— What the task asks —
Please copy out every line of the listing below in which the word "dropdown" appears.

— Dataset content —

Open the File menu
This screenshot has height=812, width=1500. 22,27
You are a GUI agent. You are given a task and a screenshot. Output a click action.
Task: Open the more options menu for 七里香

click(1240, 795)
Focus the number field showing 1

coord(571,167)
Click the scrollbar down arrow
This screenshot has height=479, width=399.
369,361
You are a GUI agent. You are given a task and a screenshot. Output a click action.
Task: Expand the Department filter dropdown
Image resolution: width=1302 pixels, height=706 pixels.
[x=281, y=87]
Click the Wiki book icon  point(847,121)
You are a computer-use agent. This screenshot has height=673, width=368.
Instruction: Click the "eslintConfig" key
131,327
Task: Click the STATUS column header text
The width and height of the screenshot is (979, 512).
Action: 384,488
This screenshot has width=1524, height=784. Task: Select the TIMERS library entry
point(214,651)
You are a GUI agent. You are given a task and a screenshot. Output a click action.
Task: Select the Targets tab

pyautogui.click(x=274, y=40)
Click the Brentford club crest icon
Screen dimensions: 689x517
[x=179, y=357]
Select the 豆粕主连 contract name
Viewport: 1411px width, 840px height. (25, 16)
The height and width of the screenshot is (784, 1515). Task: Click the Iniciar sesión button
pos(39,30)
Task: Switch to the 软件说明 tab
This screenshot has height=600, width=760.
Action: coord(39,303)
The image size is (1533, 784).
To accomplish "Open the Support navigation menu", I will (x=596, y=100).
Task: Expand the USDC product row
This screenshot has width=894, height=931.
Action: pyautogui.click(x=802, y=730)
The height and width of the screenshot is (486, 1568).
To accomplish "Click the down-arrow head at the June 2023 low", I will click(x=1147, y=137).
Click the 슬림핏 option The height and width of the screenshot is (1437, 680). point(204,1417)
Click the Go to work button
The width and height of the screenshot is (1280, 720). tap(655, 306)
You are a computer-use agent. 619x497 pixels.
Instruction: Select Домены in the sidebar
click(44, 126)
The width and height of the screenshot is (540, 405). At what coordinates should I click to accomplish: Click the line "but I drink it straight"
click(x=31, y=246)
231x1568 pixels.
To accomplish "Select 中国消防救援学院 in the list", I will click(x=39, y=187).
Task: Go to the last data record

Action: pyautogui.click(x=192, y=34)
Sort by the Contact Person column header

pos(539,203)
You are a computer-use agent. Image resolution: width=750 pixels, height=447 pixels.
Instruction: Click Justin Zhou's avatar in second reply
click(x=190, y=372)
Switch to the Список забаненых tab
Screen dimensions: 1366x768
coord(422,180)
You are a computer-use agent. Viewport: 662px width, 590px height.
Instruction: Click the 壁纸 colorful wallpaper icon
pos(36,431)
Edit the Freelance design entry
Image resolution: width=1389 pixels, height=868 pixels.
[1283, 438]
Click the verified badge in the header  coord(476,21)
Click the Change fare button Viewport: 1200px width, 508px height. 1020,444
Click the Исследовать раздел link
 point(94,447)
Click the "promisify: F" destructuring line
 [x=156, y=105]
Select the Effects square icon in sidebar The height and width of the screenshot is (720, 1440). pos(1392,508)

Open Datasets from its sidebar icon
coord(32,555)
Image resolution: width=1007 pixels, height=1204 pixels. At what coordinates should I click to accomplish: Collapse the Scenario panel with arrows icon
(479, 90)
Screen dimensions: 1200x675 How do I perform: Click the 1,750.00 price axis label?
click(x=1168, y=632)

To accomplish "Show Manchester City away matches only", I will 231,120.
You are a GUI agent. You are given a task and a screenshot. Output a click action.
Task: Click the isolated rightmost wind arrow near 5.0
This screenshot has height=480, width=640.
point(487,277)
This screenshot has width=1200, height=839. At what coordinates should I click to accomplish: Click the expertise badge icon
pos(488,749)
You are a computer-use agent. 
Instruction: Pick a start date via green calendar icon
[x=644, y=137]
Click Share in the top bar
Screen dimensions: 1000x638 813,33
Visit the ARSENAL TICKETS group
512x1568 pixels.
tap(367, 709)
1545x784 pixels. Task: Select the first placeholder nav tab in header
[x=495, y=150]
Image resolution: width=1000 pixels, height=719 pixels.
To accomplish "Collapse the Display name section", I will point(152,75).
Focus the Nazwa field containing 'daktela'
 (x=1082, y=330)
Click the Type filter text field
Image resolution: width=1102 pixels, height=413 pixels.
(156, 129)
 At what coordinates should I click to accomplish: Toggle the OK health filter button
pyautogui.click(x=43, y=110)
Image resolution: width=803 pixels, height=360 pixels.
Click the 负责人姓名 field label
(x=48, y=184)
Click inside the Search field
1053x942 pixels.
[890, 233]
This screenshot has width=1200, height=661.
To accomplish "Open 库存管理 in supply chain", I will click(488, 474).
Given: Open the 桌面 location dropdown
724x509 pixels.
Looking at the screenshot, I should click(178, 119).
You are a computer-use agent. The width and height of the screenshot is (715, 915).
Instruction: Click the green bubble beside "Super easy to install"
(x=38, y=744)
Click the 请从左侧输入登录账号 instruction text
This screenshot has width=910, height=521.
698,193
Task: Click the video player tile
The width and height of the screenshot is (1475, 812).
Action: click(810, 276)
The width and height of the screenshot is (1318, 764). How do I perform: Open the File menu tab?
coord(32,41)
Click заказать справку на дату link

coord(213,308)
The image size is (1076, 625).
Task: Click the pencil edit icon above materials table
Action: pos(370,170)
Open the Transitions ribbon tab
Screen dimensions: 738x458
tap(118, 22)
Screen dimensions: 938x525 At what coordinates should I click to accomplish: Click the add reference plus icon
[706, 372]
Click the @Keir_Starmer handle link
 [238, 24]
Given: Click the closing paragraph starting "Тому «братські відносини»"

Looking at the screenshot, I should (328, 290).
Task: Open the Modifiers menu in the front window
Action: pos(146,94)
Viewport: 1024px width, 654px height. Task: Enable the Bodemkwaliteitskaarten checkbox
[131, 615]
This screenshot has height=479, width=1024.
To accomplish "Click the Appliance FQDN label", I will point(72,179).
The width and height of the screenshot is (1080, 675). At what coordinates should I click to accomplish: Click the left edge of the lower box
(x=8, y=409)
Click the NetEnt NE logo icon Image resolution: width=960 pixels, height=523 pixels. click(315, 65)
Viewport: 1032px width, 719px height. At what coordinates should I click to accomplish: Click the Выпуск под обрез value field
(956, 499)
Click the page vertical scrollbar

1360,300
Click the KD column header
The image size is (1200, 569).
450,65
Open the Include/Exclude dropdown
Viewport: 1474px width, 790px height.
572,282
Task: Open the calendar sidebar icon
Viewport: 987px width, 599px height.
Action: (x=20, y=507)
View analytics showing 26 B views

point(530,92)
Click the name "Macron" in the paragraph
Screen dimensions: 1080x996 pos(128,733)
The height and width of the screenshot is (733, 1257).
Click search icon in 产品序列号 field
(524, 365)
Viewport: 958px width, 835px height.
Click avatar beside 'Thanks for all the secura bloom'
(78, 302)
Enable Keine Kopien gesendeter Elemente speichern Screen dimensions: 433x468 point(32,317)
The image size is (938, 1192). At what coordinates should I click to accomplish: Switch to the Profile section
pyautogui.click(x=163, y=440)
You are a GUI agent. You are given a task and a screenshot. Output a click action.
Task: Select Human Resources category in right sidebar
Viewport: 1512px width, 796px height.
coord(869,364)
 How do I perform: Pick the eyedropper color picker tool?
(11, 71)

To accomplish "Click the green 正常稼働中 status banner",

— Completed task —
Task: Expand the Department filter dropdown
Given: Open the 桌面 location dropdown
Open the Include/Exclude dropdown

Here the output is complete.